AUTHOR BIO: Brandon Chase is a Miami personal injury attorney who has a deep knowledge of wine and food, built by marrying into an Italian family. Email him here.
At Mottai, the Plaza Coral Gables finally gets the kind of high-end Japanese concept it’s been missing—one that feels intentional, ambitious, and, at times, genuinely excellent.
The room alone makes a statement. Inspired by a blend of Japanese minimalism and European Japonisme, the space leans dramatic without feeling overdone—marble-like carved walls, soft lighting, and a layout that manages to feel both grand and intimate. It’s the kind of place that signals you’re in for a serious meal before you even sit down.
Cucumber salad
The menu, from former Beaker & Gray chef Brian Nasajon, is rooted in traditional Japanese technique but clearly filtered through a modern, global lens. The dishes are strongest in the raw and cold preparations. The nigiri arrives dressed—akami, salmon, madai, hamachi, kanpachi—each piece clean, balanced, and thoughtfully composed. No unnecessary theatrics, just precise execution.
Standouts among the cold dishes included the hamachi sashimi in ponzu—bright, citrus-laced, and sharply focused—and a suonomono, or quick-pickled cucumber salad, that delivered exactly what it should: crisp, acidic, and palate-resetting without overstaying its welcome.
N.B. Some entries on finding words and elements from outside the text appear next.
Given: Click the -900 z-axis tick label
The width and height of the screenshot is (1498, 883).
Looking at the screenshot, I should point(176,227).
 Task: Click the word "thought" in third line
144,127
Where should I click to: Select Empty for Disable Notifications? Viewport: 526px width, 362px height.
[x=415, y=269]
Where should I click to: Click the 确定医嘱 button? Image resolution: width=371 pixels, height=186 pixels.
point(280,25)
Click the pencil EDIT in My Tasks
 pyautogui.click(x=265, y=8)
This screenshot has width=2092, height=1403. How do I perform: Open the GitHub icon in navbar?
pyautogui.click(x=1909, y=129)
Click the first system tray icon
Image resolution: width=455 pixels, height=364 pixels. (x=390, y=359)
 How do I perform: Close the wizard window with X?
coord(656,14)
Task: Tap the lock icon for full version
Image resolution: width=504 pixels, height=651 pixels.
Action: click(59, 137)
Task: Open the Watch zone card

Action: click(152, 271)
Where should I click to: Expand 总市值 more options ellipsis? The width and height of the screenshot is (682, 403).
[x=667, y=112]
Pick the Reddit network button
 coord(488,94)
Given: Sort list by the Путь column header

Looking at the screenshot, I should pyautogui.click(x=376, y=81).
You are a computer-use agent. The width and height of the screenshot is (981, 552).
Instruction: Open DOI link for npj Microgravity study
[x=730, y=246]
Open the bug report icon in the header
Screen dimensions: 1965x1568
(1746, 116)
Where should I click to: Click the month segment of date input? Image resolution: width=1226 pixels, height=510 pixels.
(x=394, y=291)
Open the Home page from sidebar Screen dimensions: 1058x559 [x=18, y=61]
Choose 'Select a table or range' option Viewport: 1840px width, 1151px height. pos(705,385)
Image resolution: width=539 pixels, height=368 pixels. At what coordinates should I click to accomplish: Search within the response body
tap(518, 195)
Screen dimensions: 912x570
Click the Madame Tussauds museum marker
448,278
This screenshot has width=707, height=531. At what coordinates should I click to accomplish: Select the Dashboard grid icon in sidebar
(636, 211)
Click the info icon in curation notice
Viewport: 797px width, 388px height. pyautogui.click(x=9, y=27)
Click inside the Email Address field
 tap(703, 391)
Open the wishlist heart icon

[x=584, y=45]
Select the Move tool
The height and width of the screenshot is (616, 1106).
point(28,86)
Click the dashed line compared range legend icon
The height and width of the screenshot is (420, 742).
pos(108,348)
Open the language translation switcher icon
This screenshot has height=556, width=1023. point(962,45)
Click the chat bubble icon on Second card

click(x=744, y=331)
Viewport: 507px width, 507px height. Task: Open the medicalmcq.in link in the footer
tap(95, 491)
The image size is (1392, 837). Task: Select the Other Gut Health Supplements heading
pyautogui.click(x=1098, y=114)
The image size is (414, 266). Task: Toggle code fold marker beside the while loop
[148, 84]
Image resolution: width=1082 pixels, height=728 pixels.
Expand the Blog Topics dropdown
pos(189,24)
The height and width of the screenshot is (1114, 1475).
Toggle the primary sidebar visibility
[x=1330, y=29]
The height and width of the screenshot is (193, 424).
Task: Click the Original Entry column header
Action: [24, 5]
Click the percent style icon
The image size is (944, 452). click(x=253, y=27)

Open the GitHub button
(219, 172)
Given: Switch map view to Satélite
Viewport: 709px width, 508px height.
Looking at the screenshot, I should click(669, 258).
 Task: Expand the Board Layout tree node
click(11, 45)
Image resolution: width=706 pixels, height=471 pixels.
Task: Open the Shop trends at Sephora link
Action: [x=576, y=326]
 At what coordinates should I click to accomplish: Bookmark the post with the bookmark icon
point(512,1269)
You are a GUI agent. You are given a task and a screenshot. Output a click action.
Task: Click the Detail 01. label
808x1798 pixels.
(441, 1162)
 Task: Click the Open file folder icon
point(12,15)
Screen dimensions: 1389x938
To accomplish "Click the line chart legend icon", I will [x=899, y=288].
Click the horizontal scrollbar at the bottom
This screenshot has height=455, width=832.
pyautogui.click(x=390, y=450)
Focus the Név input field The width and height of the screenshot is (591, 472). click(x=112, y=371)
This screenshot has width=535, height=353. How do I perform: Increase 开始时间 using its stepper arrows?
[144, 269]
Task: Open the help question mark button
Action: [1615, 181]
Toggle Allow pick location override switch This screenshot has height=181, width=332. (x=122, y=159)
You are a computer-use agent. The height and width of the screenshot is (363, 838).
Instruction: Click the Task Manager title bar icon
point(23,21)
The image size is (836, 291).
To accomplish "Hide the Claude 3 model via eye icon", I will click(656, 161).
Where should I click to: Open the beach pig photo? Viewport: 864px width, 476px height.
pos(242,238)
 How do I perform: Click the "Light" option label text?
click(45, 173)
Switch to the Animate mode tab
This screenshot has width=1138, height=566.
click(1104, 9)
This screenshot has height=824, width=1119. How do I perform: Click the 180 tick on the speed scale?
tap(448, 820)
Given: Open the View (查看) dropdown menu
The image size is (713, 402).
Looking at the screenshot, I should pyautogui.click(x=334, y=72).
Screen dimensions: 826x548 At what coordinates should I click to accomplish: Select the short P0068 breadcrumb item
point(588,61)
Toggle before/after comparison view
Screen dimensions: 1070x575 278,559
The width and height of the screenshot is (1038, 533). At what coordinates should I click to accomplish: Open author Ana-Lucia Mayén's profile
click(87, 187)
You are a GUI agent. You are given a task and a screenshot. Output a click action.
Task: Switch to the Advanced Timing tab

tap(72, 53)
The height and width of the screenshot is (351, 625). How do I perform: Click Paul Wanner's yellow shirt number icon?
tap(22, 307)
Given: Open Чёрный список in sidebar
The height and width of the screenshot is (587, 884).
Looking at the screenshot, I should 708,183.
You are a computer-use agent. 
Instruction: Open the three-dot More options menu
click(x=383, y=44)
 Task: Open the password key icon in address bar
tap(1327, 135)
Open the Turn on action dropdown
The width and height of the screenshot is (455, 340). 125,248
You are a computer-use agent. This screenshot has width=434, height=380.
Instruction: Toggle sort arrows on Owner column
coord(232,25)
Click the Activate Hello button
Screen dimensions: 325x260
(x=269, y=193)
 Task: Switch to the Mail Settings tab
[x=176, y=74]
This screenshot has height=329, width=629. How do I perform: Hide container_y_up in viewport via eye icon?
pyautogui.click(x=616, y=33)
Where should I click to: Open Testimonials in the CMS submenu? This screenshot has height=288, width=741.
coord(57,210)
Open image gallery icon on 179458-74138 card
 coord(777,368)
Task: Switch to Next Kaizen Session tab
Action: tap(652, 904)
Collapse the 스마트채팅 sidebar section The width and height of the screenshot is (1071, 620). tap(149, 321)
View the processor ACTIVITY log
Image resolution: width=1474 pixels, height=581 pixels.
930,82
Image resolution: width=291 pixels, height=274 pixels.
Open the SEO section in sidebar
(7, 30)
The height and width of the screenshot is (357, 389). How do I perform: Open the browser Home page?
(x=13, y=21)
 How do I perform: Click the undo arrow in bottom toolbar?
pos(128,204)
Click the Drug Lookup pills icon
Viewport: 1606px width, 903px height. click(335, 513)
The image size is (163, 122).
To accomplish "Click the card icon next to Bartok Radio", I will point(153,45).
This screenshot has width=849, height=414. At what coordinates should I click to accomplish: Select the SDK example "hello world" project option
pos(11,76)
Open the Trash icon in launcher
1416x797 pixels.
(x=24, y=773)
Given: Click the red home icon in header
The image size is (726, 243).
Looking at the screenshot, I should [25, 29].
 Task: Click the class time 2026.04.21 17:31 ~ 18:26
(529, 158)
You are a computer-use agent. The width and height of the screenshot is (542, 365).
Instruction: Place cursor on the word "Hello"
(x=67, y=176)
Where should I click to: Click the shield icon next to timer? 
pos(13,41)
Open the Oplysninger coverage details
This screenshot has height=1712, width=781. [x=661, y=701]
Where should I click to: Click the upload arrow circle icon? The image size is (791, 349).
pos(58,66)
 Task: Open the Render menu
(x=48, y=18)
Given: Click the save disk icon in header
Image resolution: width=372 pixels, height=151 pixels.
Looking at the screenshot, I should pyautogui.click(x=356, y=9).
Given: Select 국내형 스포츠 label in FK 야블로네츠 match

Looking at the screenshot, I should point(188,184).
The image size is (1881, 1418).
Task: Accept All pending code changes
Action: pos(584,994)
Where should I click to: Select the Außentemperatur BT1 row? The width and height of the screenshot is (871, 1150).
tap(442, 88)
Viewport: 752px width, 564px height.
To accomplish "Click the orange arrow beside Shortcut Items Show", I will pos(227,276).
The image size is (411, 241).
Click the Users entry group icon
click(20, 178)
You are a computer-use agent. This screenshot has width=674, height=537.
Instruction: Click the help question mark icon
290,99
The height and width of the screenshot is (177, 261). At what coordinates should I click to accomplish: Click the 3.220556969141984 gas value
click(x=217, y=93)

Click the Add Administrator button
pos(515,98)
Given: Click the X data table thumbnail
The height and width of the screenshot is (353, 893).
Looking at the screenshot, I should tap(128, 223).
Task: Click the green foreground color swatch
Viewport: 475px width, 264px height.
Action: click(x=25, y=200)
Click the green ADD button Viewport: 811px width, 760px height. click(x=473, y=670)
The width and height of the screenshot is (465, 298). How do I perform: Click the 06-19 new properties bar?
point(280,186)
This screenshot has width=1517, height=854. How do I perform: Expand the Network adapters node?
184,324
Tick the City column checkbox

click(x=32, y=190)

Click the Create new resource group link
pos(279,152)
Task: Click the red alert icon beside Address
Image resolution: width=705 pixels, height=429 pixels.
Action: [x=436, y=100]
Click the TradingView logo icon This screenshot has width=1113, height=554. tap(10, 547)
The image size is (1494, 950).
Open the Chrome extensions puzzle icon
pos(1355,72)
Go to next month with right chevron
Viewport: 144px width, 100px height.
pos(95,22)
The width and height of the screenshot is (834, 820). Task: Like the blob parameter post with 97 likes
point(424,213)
Hot dishes held their own. The Wagyu skirt steak, served with tare and miso and accompanied with tempura shiso, was cooked exactly right—deeply savory, properly rested, and composed with restraint. Even the rock shrimp—typically a pass—was executed well here, fried crisp with a balanced “bang bang” sauce that avoided the usual cloying trap.
Hamachi sashimi
The hot pot, however, was the moment. Prepared tableside, the staff walked us through the final composition—adding yuzu soy butter, egg yolk, and chili crunch before mixing everything into the rice and mushrooms. What followed was a deeply satisfying interplay of textures: crispy bits of rice folded into perfectly cooked mushrooms, all brought together by the richness of the yolk. It struck that rare balance between comfort and precision, indulgent without feeling heavy.
Wagyu skirt steak
Hot pot
Cocktails, however, are where you see the seams of a restaurant still in its opening phase. There was no formal cocktail menu yet, and more notably, no guidance from our server. A missed opportunity, especially considering a drink like the Midori Margarita—with wasabi foam and a delicate shaving of melon on top—was one of the more creative offerings of the night. The melon subtly amplified the Midori without tipping into sweetness, but I didn’t know it existed until a manager pointed me in the right direction.
Midori Margarita
Service overall followed a similar pattern—warm, eager, but a tad uneven. Understandable for a new opening, but noticeable at this price point.
Still, the foundation here is strong. Mottai brings a level of refined, modern Japanese dining to Coral Gables that feels overdue. With some operational tightening—particularly on the service and beverage side—it has all the makings of becoming a serious player in the neighborhood’s evolving dining scene.